Problem requirements: Among the entries below, extract exactly the lines that run from the one with "The height and width of the screenshot is (980, 1214)." through the one with "Click the 高通Adreno530", both ends included.

Records for this task: Begin

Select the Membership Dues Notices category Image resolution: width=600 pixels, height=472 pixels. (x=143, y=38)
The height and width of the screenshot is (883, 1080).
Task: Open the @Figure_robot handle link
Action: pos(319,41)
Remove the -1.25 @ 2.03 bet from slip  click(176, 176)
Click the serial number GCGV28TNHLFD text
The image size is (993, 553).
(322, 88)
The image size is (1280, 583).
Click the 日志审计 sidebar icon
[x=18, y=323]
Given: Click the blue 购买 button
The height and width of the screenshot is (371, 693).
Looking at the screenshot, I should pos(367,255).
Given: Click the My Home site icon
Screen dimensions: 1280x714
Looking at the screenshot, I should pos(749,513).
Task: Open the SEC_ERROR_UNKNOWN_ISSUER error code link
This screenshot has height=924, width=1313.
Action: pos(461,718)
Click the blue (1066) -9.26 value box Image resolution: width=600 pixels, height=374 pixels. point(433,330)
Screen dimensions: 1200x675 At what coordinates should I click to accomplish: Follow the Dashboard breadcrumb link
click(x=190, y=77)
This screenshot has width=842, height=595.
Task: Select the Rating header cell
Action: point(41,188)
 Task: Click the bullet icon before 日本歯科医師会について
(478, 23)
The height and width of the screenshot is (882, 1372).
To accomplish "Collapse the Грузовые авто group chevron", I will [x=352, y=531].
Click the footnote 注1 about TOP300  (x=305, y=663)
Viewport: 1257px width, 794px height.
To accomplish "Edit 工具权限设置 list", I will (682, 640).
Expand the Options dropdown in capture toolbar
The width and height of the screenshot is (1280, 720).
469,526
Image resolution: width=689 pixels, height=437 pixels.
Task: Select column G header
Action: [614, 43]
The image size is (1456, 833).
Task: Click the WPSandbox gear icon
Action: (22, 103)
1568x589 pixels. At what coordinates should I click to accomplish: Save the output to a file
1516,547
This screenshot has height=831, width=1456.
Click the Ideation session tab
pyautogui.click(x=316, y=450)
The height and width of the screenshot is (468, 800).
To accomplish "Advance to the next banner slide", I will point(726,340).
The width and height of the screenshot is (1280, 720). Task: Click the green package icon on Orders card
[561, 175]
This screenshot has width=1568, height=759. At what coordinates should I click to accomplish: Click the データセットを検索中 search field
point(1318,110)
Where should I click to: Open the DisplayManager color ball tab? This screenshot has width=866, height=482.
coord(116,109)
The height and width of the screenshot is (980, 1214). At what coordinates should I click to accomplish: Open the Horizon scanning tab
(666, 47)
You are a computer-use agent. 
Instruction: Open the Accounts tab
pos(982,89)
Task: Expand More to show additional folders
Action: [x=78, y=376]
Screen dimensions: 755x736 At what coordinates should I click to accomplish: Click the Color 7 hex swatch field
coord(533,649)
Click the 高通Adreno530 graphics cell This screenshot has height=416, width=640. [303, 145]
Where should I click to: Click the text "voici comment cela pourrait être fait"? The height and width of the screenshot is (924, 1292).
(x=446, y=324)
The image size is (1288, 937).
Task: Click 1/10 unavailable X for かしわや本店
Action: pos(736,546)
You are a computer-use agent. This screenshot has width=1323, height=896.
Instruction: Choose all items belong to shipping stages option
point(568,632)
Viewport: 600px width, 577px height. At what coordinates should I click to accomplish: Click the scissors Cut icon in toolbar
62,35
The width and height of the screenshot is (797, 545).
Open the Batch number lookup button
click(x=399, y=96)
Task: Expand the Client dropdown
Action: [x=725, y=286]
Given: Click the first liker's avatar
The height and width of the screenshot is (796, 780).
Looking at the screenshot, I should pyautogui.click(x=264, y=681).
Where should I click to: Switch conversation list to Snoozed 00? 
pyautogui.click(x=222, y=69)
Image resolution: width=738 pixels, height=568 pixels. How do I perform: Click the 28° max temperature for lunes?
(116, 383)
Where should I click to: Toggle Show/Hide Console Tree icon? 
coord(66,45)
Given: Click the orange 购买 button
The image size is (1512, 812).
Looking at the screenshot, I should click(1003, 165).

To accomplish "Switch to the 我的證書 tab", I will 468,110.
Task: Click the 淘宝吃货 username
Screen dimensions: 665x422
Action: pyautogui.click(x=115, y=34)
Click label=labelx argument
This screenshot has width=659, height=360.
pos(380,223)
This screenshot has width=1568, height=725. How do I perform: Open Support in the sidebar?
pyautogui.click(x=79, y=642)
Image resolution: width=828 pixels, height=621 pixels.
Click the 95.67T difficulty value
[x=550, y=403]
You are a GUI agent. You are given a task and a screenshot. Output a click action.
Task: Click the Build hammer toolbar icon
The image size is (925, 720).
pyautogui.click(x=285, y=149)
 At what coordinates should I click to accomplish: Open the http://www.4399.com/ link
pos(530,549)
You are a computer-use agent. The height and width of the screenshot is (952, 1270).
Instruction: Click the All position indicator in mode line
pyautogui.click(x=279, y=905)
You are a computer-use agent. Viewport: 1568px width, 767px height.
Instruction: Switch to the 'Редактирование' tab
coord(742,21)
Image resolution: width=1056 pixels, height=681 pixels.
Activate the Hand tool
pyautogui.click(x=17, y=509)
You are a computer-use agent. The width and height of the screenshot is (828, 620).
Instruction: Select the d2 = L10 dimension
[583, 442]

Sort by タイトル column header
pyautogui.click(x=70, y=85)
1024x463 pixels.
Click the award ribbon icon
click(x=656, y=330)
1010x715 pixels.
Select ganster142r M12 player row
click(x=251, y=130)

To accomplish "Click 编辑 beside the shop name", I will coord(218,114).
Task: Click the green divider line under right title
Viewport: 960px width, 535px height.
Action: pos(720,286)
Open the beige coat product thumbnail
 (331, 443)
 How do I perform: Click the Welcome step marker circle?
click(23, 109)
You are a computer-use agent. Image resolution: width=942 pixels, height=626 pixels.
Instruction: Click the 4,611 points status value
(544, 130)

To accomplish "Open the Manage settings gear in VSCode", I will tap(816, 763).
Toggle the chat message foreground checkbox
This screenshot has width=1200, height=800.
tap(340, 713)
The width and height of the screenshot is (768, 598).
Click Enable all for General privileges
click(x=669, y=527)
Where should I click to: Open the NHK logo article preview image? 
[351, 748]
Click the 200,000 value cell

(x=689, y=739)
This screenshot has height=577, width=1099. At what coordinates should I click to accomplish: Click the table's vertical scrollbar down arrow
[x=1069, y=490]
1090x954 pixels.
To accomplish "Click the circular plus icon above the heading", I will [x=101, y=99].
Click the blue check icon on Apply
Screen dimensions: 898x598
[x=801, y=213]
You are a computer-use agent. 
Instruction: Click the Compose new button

Records for this task: End

Answer to this problem:
The height and width of the screenshot is (980, 1214). At what coordinates should I click to accomplish: Open the Horizon scanning tab
(666, 47)
You are a computer-use agent. 
Instruction: Open the Accounts tab
pos(982,89)
Task: Expand More to show additional folders
Action: [x=78, y=376]
Screen dimensions: 755x736 At what coordinates should I click to accomplish: Click the Color 7 hex swatch field
coord(533,649)
Click the 高通Adreno530 graphics cell This screenshot has height=416, width=640. [303, 145]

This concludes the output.